Data supplied:
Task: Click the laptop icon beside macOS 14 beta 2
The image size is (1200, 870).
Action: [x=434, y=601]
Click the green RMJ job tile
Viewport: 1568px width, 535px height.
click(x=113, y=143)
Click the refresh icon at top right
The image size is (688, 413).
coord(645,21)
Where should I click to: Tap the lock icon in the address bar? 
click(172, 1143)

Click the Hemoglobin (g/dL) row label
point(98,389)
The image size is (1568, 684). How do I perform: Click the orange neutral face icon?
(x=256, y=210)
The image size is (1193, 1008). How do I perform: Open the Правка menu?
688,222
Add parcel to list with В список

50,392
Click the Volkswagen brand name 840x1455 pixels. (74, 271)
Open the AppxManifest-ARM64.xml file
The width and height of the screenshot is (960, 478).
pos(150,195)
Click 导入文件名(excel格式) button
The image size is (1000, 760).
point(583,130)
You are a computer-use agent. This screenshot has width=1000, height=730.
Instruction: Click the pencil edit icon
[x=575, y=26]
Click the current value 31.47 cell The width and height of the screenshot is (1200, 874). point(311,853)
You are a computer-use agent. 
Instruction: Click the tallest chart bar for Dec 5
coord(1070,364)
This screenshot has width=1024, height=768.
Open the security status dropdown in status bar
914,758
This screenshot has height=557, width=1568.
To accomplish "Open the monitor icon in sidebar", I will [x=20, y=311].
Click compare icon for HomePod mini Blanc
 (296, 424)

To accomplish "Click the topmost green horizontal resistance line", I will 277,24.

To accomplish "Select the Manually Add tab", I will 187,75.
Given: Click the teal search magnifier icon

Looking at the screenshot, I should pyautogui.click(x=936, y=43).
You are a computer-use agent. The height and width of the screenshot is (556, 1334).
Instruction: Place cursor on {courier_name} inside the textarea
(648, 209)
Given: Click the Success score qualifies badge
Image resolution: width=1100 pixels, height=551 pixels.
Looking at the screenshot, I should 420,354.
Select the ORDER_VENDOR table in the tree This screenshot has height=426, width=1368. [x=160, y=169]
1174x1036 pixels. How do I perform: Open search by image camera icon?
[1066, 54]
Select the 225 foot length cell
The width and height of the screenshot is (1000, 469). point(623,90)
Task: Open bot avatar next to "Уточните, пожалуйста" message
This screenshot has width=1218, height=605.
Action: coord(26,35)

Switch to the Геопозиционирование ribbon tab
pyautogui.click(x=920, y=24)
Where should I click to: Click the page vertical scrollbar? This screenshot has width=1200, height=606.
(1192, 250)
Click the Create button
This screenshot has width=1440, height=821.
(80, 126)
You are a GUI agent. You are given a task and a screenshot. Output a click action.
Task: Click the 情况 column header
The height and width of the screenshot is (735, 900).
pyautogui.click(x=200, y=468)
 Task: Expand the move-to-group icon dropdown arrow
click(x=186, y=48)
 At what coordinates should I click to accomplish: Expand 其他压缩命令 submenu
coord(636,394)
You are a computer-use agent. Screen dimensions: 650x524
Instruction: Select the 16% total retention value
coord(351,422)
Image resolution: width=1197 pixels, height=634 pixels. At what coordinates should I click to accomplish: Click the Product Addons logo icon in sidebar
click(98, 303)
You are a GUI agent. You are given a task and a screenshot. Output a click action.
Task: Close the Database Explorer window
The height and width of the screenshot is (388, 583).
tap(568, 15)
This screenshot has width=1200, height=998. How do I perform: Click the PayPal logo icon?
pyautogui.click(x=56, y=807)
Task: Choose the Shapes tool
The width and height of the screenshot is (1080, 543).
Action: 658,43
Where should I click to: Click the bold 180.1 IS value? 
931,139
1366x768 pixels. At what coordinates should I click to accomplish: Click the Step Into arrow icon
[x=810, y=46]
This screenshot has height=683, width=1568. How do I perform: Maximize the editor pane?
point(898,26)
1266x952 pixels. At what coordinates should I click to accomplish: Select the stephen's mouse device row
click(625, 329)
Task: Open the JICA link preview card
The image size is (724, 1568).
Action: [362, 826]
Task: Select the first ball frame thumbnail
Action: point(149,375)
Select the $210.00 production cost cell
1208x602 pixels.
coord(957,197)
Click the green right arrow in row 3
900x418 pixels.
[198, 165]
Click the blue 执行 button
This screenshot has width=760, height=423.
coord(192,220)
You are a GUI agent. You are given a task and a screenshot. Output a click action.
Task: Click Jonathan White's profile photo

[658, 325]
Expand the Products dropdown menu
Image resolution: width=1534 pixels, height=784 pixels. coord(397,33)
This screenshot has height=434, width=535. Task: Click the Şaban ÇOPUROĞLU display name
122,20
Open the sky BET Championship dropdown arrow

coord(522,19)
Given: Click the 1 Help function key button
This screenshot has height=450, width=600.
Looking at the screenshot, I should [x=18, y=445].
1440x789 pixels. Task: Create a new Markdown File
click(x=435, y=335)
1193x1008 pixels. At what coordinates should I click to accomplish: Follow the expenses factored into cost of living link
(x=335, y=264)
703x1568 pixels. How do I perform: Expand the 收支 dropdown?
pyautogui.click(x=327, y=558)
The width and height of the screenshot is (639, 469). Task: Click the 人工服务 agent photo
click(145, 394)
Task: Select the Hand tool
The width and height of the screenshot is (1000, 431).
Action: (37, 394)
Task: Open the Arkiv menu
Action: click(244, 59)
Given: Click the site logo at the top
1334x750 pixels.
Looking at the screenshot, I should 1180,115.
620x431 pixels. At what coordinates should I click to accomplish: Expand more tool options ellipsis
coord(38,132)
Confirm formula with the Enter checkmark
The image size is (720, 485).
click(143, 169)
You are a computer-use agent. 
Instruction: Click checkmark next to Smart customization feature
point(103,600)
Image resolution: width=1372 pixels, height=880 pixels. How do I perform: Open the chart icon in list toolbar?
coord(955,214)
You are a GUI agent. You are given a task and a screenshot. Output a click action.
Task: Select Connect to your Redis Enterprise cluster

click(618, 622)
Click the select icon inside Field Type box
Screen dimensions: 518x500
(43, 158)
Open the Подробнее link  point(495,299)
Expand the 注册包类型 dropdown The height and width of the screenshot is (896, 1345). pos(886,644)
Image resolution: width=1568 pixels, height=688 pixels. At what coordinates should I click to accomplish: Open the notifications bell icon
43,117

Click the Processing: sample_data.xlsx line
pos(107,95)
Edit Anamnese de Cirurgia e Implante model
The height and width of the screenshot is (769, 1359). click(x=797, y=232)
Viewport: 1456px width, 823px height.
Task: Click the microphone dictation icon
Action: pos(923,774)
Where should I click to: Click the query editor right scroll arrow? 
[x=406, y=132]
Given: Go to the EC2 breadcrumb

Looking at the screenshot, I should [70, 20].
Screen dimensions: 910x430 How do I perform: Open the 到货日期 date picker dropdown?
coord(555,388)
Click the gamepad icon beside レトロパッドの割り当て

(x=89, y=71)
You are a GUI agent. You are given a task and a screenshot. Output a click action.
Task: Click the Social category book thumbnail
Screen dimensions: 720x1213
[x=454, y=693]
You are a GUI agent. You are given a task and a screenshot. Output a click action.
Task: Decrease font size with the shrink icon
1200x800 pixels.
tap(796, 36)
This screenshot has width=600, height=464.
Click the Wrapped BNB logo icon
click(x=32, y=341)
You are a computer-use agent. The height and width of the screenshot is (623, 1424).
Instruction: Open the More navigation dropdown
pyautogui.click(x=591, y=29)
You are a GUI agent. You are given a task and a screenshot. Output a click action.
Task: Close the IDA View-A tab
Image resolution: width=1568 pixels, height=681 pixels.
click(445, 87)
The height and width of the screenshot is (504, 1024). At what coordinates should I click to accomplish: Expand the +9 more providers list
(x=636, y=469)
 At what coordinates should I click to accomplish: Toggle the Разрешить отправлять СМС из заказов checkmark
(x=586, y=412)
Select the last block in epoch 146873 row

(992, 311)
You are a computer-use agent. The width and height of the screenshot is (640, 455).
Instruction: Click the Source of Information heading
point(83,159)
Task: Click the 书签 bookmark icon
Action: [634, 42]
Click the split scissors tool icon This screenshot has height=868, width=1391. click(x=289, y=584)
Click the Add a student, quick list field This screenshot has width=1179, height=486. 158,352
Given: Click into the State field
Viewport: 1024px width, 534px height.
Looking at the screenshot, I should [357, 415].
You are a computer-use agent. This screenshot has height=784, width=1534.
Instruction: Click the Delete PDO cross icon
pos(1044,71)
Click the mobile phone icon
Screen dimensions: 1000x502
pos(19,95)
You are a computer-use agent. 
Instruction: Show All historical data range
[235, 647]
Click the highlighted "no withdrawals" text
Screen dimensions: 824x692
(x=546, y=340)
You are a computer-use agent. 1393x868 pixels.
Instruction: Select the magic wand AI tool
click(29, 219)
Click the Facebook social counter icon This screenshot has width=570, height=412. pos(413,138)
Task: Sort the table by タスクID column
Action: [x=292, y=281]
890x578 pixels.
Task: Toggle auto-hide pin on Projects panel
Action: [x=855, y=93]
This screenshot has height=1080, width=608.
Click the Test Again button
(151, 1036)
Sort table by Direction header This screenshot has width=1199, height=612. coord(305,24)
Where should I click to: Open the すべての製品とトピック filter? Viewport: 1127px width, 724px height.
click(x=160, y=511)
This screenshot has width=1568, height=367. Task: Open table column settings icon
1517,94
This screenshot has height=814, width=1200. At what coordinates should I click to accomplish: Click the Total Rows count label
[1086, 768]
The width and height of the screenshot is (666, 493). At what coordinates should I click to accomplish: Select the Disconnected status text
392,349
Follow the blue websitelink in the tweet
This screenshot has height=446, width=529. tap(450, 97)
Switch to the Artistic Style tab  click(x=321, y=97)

Work item: Look through the records and gather every line containing "Close".

Solution to this problem:
Task: Close the Database Explorer window
Task: Close the IDA View-A tab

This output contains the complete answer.